• _Text section_:
Intrathecal Baclofen Therapy (IBT) Shown Effective For Treating Multiple Sclerosis Symptoms

Oral medication found to effectively treat multiple sclerosis

Multiple sclerosis, or MS, is a disease in the central nervous system that disables proper communication between the nerve cells of the brain and spinal cord. Some of the MS symptoms are poor muscle coordination, loss of balance, unnatural fatigue, vision impairment, walking difficulty, spasticity, and worst: paralysis. Spasticity shows abnormal performance of the skeletal muscle. It basically lessens the voluntary control of the patient over their muscles which in turn becomes stiff and tight.

People with severe spasticity have been given a chance for improving their condition. It is through the intrathecal baclofen therapy (IBT) which has not been used as much as oral medications during treatment. Oral medications still work in terms of treating spasticity but some patients suffer greatly from the negative side effects of taking too many medications. Some patients may be able to tolerate it but for those who can’t, other options may be available.

A recommendation for physicians to use the IBT was found to be a great idea, especially patients who can barely accommodate the effects of oral medication. Undergoing IBT therapy showed reduction of severe cases of spasticity. This recommendation shows how oral medications are not always the most effective treatments out there. Even the underutilized IBT therapy helped.

• _Aim of the task_: Copy the full article on baclofen therapy word for word. Rely on nothing but the article on baclofen therapy.

• _Entries provided_:
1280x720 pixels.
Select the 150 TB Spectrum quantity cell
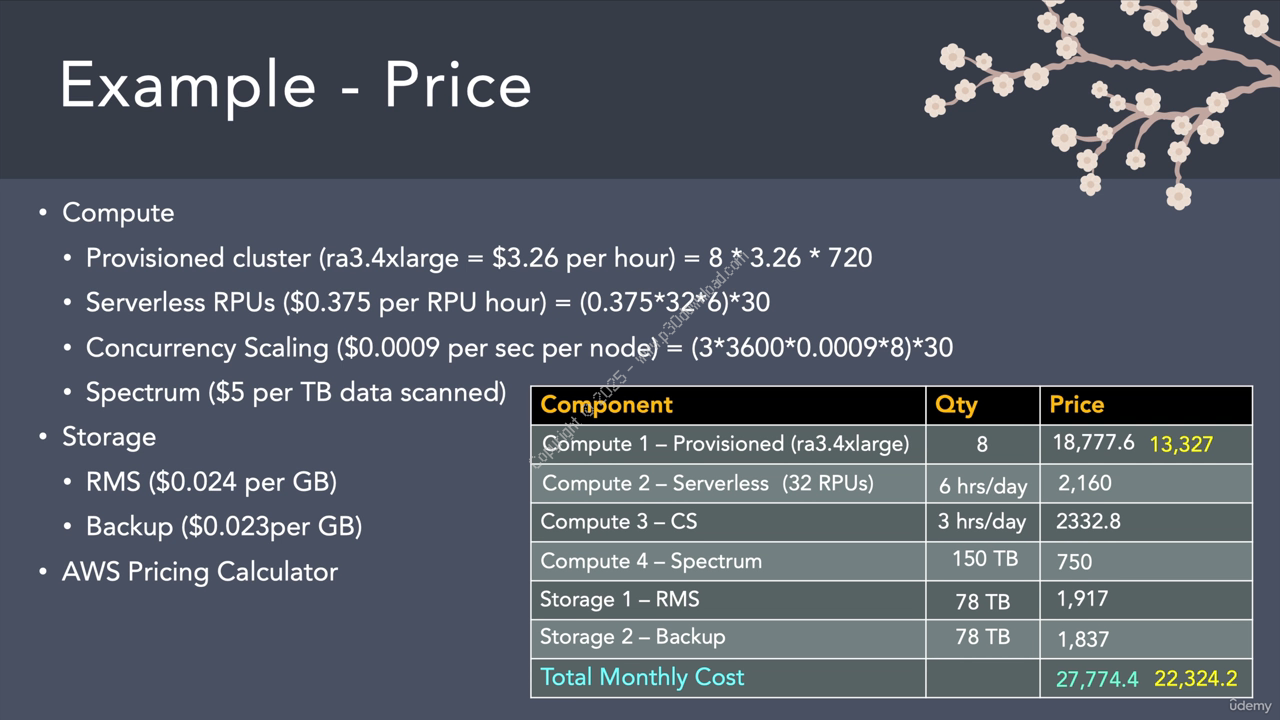click(x=984, y=559)
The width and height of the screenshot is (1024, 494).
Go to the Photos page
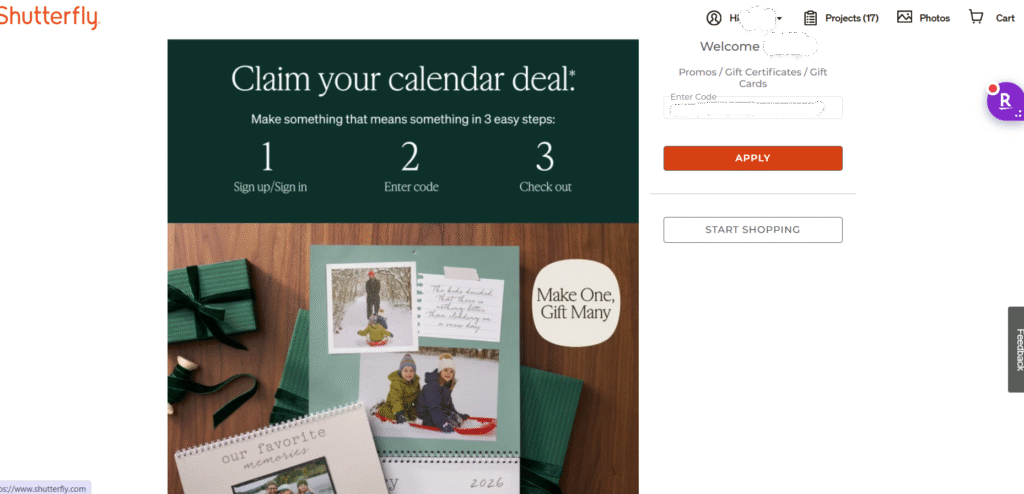935,18
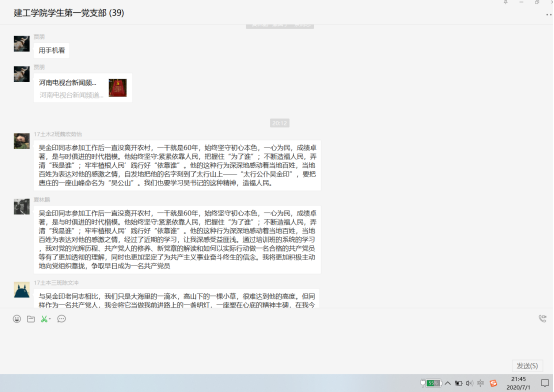This screenshot has height=392, width=554.
Task: Expand the screenshot options arrow
Action: [50, 319]
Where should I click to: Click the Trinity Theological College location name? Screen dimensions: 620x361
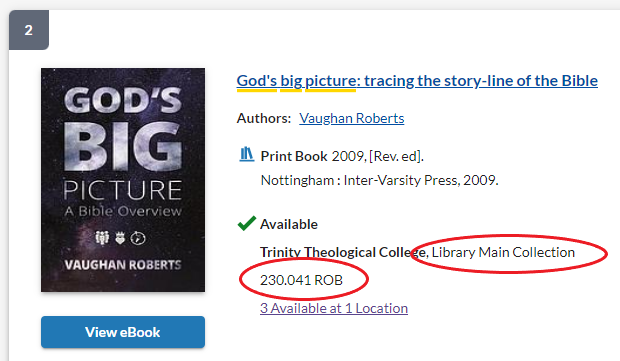[x=344, y=252]
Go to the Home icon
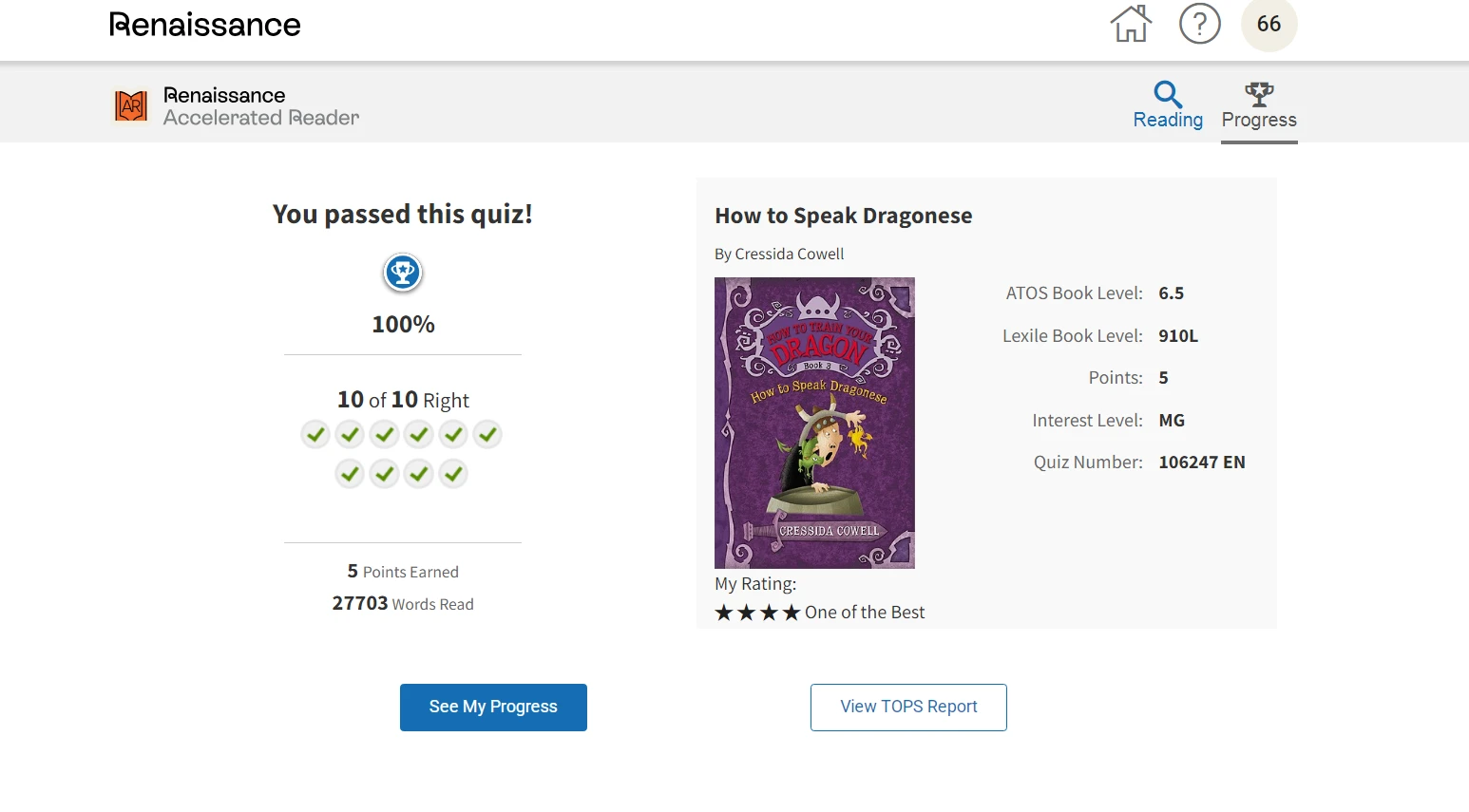1469x812 pixels. [1131, 24]
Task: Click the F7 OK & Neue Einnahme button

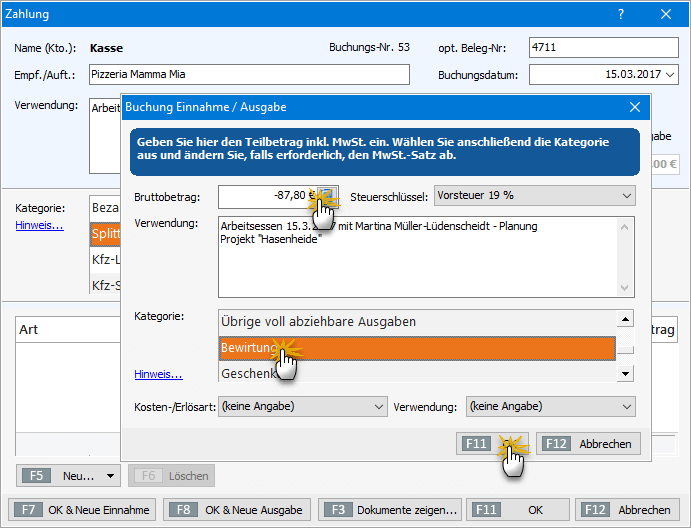Action: (84, 510)
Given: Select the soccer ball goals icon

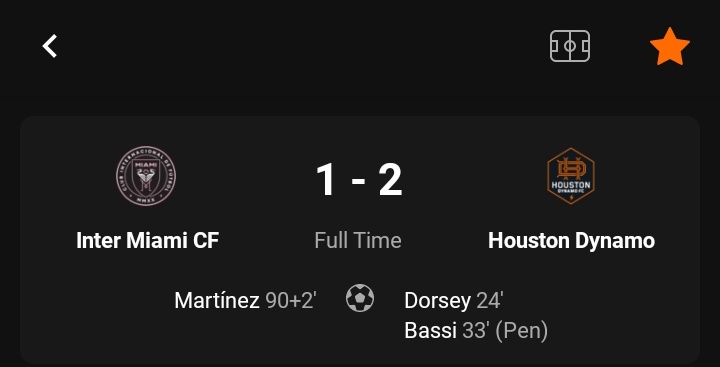Looking at the screenshot, I should point(360,298).
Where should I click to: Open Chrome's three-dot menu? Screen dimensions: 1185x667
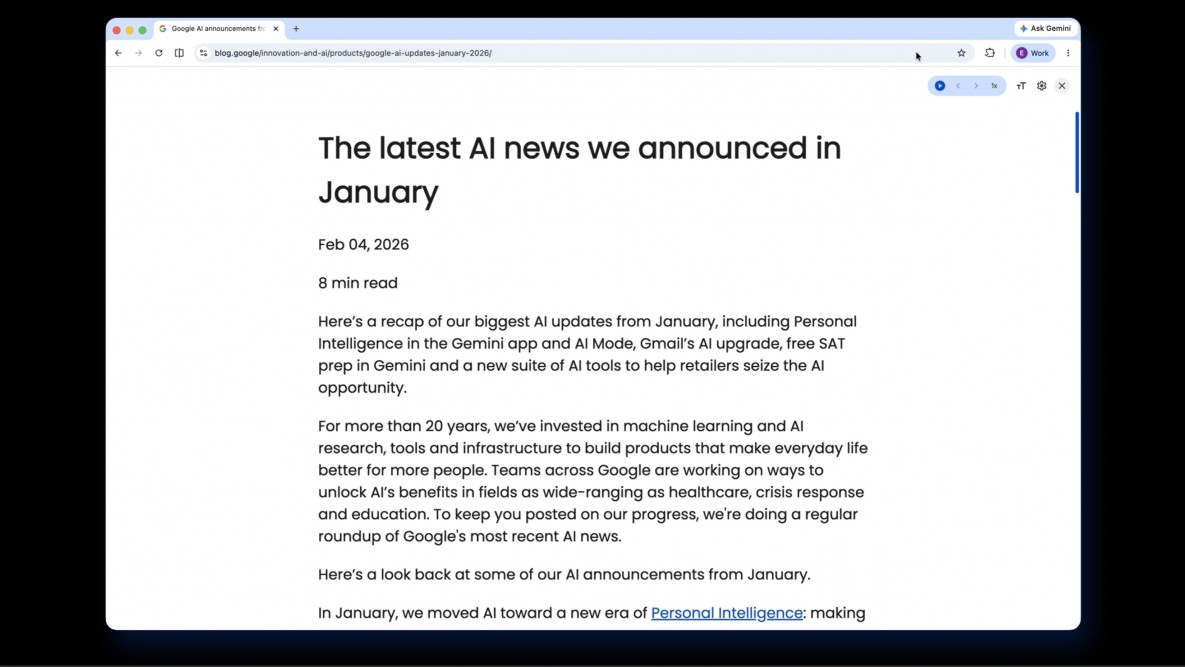(1068, 53)
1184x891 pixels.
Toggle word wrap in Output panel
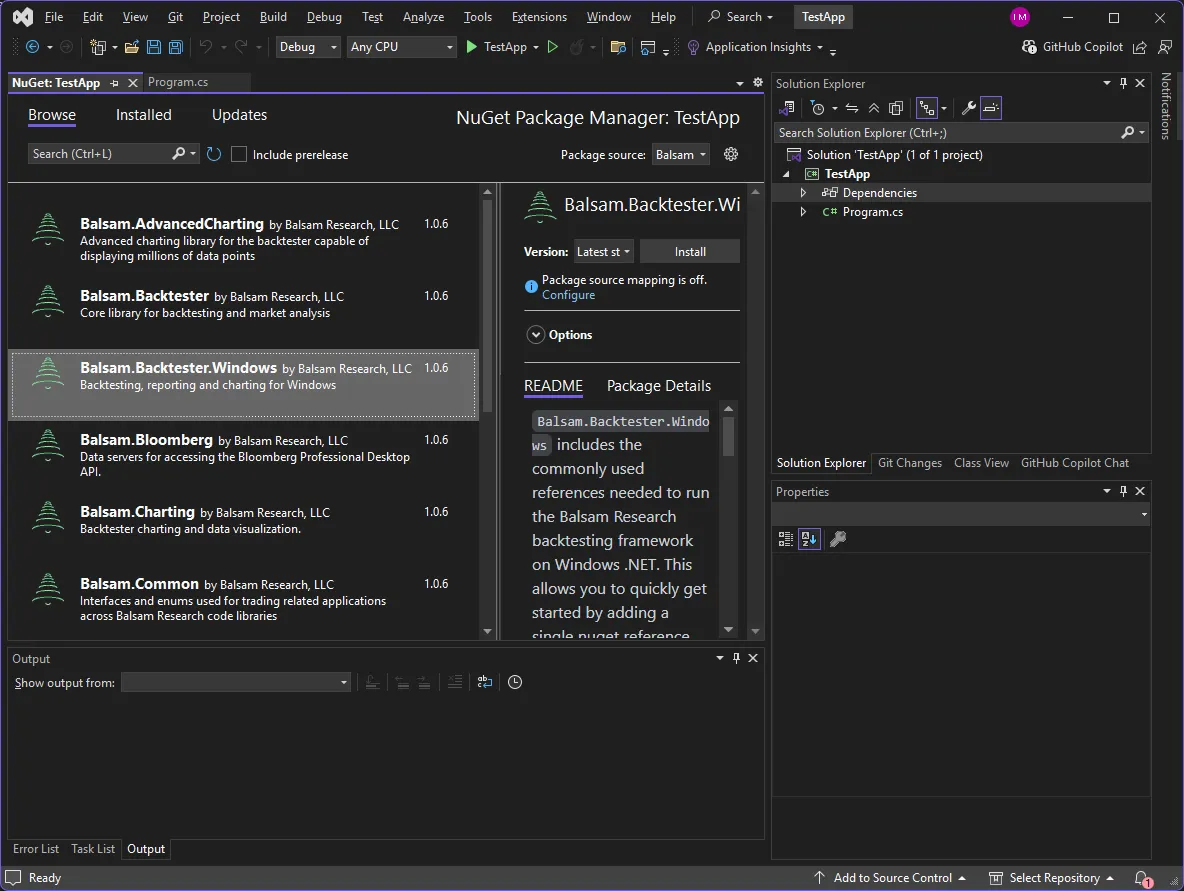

• _Completed task_:
Intrathecal Baclofen Therapy (IBT) Shown Effective For Treating Multiple Sclerosis Symptoms

Oral medication found to effectively treat multiple sclerosis

Multiple sclerosis, or MS, is a disease in the central nervous system that disables proper communication between the nerve cells of the brain and spinal cord. Some of the MS symptoms are poor muscle coordination, loss of balance, unnatural fatigue, vision impairment, walking difficulty, spasticity, and worst: paralysis. Spasticity shows abnormal performance of the skeletal muscle. It basically lessens the voluntary control of the patient over their muscles which in turn becomes stiff and tight.

People with severe spasticity have been given a chance for improving their condition. It is through the intrathecal baclofen therapy (IBT) which has not been used as much as oral medications during treatment. Oral medications still work in terms of treating spasticity but some patients suffer greatly from the negative side effects of taking too many medications. Some patients may be able to tolerate it but for those who can’t, other options may be available.

A recommendation for physicians to use the IBT was found to be a great idea, especially patients who can barely accommodate the effects of oral medication. Undergoing IBT therapy showed reduction of severe cases of spasticity. This recommendation shows how oral medications are not always the most effective treatments out there. Even the underutilized IBT therapy helped.